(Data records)
════════════════

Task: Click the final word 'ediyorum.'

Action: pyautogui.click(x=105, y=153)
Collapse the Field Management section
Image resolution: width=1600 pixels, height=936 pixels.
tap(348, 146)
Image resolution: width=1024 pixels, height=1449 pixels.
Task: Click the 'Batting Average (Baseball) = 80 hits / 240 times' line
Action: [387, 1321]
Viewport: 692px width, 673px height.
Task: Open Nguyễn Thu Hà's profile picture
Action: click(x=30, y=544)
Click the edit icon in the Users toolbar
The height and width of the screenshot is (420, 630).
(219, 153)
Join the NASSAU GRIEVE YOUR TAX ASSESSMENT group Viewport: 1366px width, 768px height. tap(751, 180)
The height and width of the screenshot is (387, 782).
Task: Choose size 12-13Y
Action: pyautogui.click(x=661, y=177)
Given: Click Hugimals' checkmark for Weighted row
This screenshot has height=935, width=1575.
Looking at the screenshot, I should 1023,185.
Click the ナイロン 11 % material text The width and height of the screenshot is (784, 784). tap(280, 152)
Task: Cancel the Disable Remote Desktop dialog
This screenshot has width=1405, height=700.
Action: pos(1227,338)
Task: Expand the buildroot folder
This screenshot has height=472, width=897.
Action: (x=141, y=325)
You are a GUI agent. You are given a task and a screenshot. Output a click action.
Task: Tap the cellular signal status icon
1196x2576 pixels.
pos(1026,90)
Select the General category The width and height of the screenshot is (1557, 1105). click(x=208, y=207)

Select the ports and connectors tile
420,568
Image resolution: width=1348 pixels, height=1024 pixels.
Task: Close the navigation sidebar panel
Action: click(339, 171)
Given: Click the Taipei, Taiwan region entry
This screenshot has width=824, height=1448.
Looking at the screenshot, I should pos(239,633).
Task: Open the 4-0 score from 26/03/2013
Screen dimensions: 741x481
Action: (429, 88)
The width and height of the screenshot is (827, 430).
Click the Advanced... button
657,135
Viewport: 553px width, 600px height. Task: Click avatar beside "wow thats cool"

════════════════

Repeat the lines above, from the one containing "Task: Tap the cellular signal status icon" to the final line, word for word and with nothing else.

Task: Tap the cellular signal status icon
1196x2576 pixels.
pos(1026,90)
Select the General category The width and height of the screenshot is (1557, 1105). click(x=208, y=207)

Select the ports and connectors tile
420,568
Image resolution: width=1348 pixels, height=1024 pixels.
Task: Close the navigation sidebar panel
Action: click(339, 171)
Given: Click the Taipei, Taiwan region entry
This screenshot has width=824, height=1448.
Looking at the screenshot, I should pos(239,633).
Task: Open the 4-0 score from 26/03/2013
Screen dimensions: 741x481
Action: (429, 88)
The width and height of the screenshot is (827, 430).
Click the Advanced... button
657,135
Viewport: 553px width, 600px height. Task: Click avatar beside "wow thats cool"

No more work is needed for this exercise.